House Bill 1369, as amended by the House Health, Human Services, and Seniors’ Affairs Committee, would affirm in law the right of performance venues to establish safety protocols during any disease outbreak, not just COVID-19.
But, if a venue changed its policy after a ticket was purchased, it would be required to refund the customer unless that person acknowledged at the time of purchase that security policies may change. At the public hearing for the bill, venue managers told committee members that it’s the performers, not always the venue, that require masks or proof of vaccinations.
The amendment’s sponsor, said Rep. Jerry Knirk, a liberty Democrat, sought a compromise.

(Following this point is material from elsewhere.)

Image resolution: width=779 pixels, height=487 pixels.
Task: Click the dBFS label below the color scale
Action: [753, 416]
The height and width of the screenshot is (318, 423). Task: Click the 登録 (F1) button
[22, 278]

“It tries to respect the rights of the venue to set its own rules (and) respect the right of customers to demand a refund if the rules change,” he said. “He’s trying to thread this needle for all these different things.”
Rep. Erica Layon, a Republican from Derry, objected, saying the existing law allows private companies to set policies and customers already have options for redress. When a Derry venue changed its policies after tickets were purchased, she said the Attorney General’s office stepped in and made sure ticket holders were reimbursed.

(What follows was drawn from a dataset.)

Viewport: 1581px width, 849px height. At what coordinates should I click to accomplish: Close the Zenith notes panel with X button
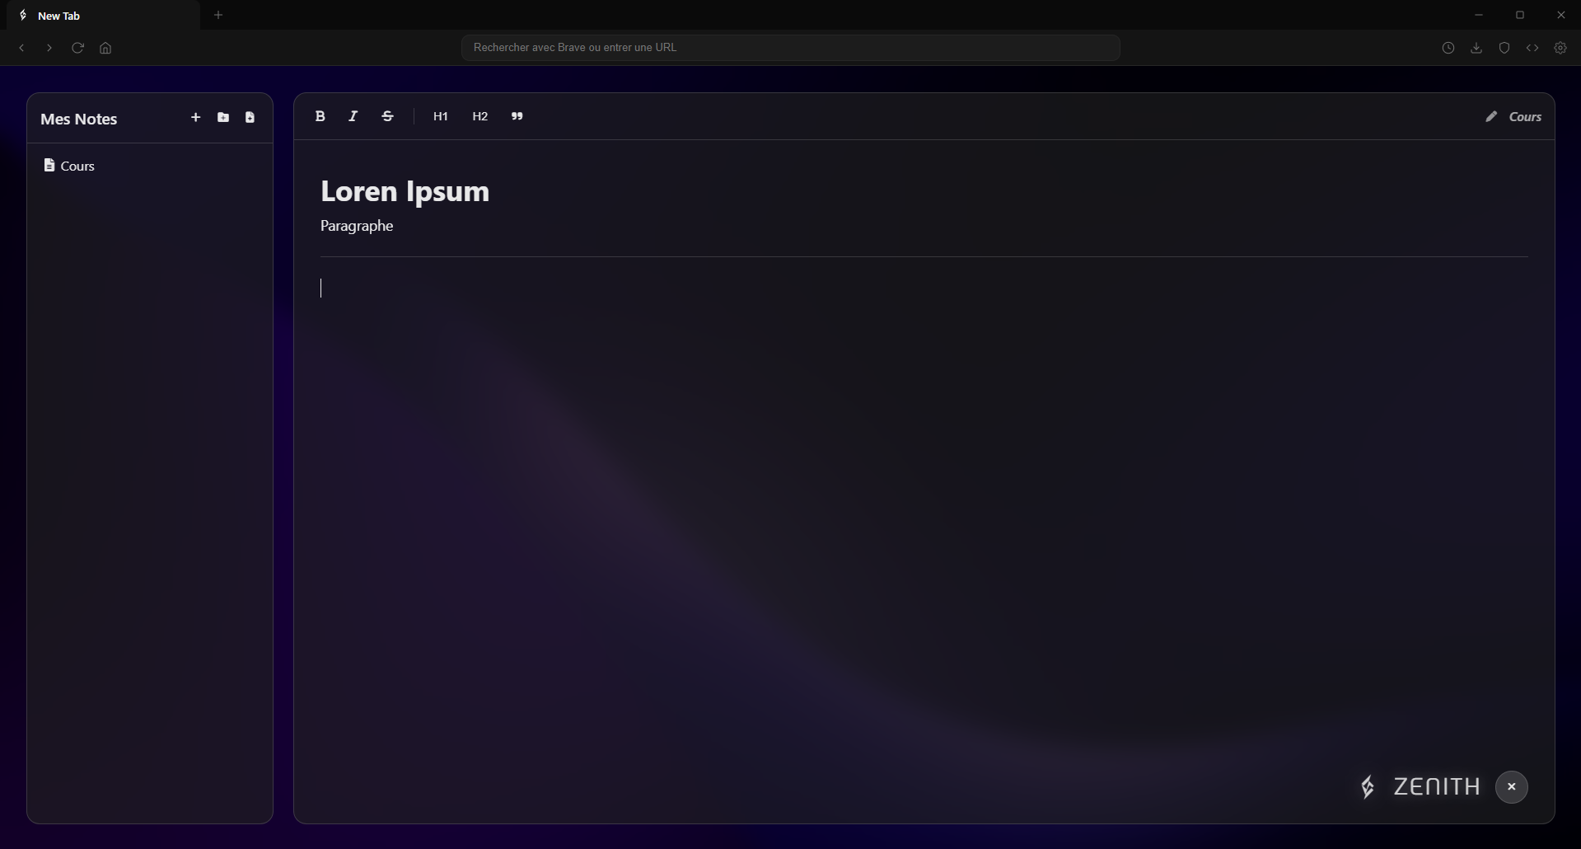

Layon also raised concerns about “dueling legislation” making its way through the Legislative Assembly.
Bill 1490, which passed 11-10 in committee, would prevent all private companies from denying access based on vaccination status or refusal to use a ‘medical device’, such as a mask . House Bill 1224, which sought similar restrictions by banning vaccine and mask mandates, has been sent for interim consideration by the full House.
House Bill 1351 would prohibit businesses that receive public funds, including performance venues, from requiring their employees to be vaccinated. This could pose a challenge for those working on an event where the act requires proof of vaccination. The House Labor, Industry and Rehabilitation Services Committee is scheduled to vote on the bill on Thursday.